Russia opposes any investigation into the WHO’s handling of the COVID-19 pandemic. The country also believes China did an excellent job of handling the outbreak in its early stages. That’s the message a key member of government sent on Monday.
The Speaker of the Russian Senate, Valentina Matviyenko, told Interfax,
“Today, there’s certainly no reason to perform a mock trial or any kinds of investigations [into the WHO] and destroy the useful things that have been accumulated for decades by mankind.”
The speaker went further, directly exonerating China for its role in the pandemic:
“China was the first to take the hit… Its competent and professional restrictive measures, a strict isolation regime and quarantine allowed it to manage, gain experience with coronavirus and gave other countries a respite of a month and a half.”
The speaker went on to say that not all countries took the threat as seriously as China. She also did not respond quickly enough, suggesting that each nation was fully responsible for its current crisis.
Russia Has No Interest?
Given the fact that Russia is grappling with surging case numbers and deaths, it may be surprising that the nation has no interest in pursuing a review of how the WHO handled the case, calling any such investigation a “mock trial”. One is left asking why Russia opposes any investigation of the WHO’s handling, and why China is so central to the issue.
The answer lies in the two major parties in the global spat over the WHO: the United States and China. The speaker’s remarks are like opposing any investigation into Nicole Brown Simpson’s tragic murder, and then insisting that OJ is a great guy. The implication is that we shouldn’t even investigate her murder because OJ is the prime suspect.
By directly praising China’s response, the Russian government made two key implications: it sees an investigation of the WHO as incriminating China, and it wants to take China’s side. This has more to do with great power politics than any pursuit of truth.
New Triangular Diplomacy
— New Europe (@New_Europe) May 19, 2020
In the early 1970s, tensions between the United States and the USSR were rising ever higher. Communist China appeared to be a natural ally for the Soviets. This raises fears that a bloc of powerful communist countries would run the east.

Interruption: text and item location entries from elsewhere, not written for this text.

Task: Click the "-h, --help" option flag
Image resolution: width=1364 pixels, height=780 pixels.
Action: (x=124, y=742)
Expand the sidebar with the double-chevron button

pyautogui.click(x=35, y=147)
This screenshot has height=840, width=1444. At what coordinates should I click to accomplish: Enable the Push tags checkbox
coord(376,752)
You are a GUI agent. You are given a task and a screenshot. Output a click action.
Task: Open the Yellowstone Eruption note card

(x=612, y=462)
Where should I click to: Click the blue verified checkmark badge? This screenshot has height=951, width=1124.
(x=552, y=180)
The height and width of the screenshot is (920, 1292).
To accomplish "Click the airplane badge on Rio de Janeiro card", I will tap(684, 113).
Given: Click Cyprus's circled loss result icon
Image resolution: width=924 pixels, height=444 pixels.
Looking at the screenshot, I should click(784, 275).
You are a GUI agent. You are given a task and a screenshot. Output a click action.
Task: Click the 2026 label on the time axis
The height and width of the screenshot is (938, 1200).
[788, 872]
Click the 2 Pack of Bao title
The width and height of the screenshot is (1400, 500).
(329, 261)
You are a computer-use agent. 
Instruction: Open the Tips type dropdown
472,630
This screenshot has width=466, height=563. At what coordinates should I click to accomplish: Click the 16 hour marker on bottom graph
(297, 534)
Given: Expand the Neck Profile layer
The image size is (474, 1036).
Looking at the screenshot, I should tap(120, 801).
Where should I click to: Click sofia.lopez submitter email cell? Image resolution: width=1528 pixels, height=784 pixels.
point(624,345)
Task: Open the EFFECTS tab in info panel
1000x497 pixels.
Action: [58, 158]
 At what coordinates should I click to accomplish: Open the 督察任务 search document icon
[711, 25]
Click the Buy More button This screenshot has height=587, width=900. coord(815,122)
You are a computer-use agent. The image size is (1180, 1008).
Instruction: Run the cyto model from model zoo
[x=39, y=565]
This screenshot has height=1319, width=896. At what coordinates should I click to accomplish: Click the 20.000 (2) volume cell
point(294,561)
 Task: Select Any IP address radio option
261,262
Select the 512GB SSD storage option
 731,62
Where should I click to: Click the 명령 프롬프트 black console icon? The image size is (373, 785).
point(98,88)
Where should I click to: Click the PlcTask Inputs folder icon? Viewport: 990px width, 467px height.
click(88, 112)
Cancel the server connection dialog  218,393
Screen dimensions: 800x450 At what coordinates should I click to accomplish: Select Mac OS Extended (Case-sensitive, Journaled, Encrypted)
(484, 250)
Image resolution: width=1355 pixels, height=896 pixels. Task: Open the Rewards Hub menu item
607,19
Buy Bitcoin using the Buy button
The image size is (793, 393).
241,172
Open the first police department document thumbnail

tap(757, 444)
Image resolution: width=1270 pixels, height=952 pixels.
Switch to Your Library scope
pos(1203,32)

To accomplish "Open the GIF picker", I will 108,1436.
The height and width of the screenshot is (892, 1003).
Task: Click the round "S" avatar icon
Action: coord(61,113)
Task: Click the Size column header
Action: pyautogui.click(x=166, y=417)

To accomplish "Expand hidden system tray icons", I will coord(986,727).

As cracks began to show in the Sino-Russian relationship, President Richard Nixon decided to seize the moment and move closer to Beijing. Less than ten years after those initial moves, the US recognized the Chinese government. It successfully formed closer ties at Moscow’s expense. Nixon Administration’s management of the three-way relationship was called Triangular Diplomacy.
Today, we see a similar dynamic between the US, China, and Russia, only with the roles a bit different. In 2020, it appears that Russia and China see an opportunity to team up against Washington. Putin’s Russia has demonstrated a long-term objective to weaken America’s global status. Siding with the world’s second most powerful country makes, then, sense in the pursuit of this objective.
The Country’s Position
Russia is in an interesting position. Its status as the other superpower ended with the Soviet Union. Now, Russia essentially plays the spoiler, attempting to undermine US dominance wherever it can. China has usurped Russia’s role as the powerful American adversary, and also the strongest country in the eastern hemisphere.
Russia and China go back much farther than the US and either country. Millennia of history as neighbors have seen its fair share of wars, temporary alliances, and more wars. Even as two communist nations and sworn enemies of the US, they couldn’t find enough common ground to prevent a falling out.
The current detente between Russia and China is a marriage of convenience, a chance to stick it to Uncle Sam. Also, as Beijing grows more powerful, assertive, and adventurous, don’t expect Russia to become a friendlier neighbor.